Not the first choice for today's posting, not the second choice either but the more I looked at Matias Alonso's color album covers on yesterday's blog, the more I thought about the early years of Dick Sprang's long and glorious tenure on Batman. There are definite similarities and a definite homage to Burne Hogarth, with an almost frenetic and mannered dynamism to the artwork with strong use of deep solid blacks and detailed penmanship adding to the swirl of brush lines and edgy over the topness.
Whereas in the case of the other pre-eminent Batman artist of the 1940's Jerry Robinson there is a loose and predominantly painterly feel to the brush work emanating from the influence of Noel Sickles, with Sprang as with Alonso the similarities to Hogarth are very evident.

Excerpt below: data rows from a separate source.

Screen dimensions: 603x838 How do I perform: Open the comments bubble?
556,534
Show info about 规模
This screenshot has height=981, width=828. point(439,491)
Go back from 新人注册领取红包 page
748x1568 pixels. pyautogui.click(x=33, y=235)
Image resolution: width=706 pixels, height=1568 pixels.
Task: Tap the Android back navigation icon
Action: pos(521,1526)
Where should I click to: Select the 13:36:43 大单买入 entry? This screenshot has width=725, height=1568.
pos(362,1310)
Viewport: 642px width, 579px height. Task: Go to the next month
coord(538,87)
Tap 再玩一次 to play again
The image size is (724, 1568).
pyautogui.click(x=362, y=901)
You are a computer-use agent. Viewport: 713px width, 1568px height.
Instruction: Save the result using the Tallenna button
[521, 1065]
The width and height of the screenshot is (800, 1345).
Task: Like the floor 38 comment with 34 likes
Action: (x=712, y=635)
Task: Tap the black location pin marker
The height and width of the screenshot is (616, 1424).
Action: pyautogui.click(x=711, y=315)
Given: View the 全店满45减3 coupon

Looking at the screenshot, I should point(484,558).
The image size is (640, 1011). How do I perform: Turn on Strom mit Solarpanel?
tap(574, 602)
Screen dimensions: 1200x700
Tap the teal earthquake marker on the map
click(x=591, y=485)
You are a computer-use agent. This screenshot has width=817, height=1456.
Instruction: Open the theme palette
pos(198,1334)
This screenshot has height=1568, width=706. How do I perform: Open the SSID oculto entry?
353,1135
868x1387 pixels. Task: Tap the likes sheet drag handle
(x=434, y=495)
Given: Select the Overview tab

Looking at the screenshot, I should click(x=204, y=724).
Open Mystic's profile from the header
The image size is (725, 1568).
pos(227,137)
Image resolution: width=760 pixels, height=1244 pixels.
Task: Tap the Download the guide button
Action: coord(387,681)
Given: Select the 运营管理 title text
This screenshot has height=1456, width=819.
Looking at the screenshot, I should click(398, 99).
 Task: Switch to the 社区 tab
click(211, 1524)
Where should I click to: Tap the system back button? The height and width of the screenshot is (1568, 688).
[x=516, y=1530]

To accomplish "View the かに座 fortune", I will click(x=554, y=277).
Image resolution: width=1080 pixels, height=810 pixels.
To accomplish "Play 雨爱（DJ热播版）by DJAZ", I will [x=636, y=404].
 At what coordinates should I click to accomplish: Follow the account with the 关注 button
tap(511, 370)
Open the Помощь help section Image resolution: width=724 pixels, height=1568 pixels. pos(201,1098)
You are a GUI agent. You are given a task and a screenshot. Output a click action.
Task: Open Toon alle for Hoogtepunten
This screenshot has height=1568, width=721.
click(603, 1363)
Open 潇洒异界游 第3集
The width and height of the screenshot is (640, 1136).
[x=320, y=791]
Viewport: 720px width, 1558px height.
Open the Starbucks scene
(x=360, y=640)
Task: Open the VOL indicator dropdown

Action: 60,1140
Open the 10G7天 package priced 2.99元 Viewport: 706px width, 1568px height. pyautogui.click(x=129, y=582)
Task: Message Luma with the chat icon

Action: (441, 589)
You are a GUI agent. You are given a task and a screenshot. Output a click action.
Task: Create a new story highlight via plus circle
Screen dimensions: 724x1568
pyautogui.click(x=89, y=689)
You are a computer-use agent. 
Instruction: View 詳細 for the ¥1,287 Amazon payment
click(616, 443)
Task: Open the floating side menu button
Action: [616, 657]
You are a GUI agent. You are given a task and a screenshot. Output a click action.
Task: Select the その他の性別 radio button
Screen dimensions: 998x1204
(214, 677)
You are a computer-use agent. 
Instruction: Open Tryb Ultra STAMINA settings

By the time Sprang secured his Batman gig, even though he was just in his mid twenties, he'd been working in the field for about ten years and had a lot of drawing to deadline experience under his belt. Everything from drawing furniture for catalogues to drawing pulp illustrations for Street and Smith. When Batman editor Whitney Ellsworth saw Sprang's samples he immediately started giving him as many Batman scripts to work on as possible. The year was 1941 and Ellsworth was mindful of the fact that his golden boy Bob Kane might be called up at any moment. Whatever else happened there mustn't be any cessation of the assembly line production of Batman stories and so Ellsworth set about building up an inventory of Sprang artworked Batman scripts.
By the time the first of these appeared in 1943, Sprang had created so many stories that entire issues could be published containing four stories of Sprang artwork and for style anoraks it's fascinating to see which ones were the earliest ones, which ones had assists from Sprang's then studio amigos, Norman Fallon and Ed Kressey and which ones were lettered by Sprang and which by his wife. Sprang although not averse to plundering the occasional Jerry Robinson pose was stylistically and anatomically at complete variance to Robinson, whereas Robinson's Batman did appear anatomically correct, Sprang threw Bridgman and naturalism out the window and dispensed with a waistline altogether, in Sprang's Batman the chest erupts from the utility belt, figures don't run, they leap and everything seems to inhabit a high octane adrenalin charged world.
You can see why Alonso got me thinking about Sprang...
The reproductions are all taken from the DC Archives series, the latest of which Dark Knight Archives Volume 6 is just stunning in terms of repro. Pity some of the earlier ones are so iffy, it would be nice to see all the stories presented with this much care and fidelity to the original line and color work.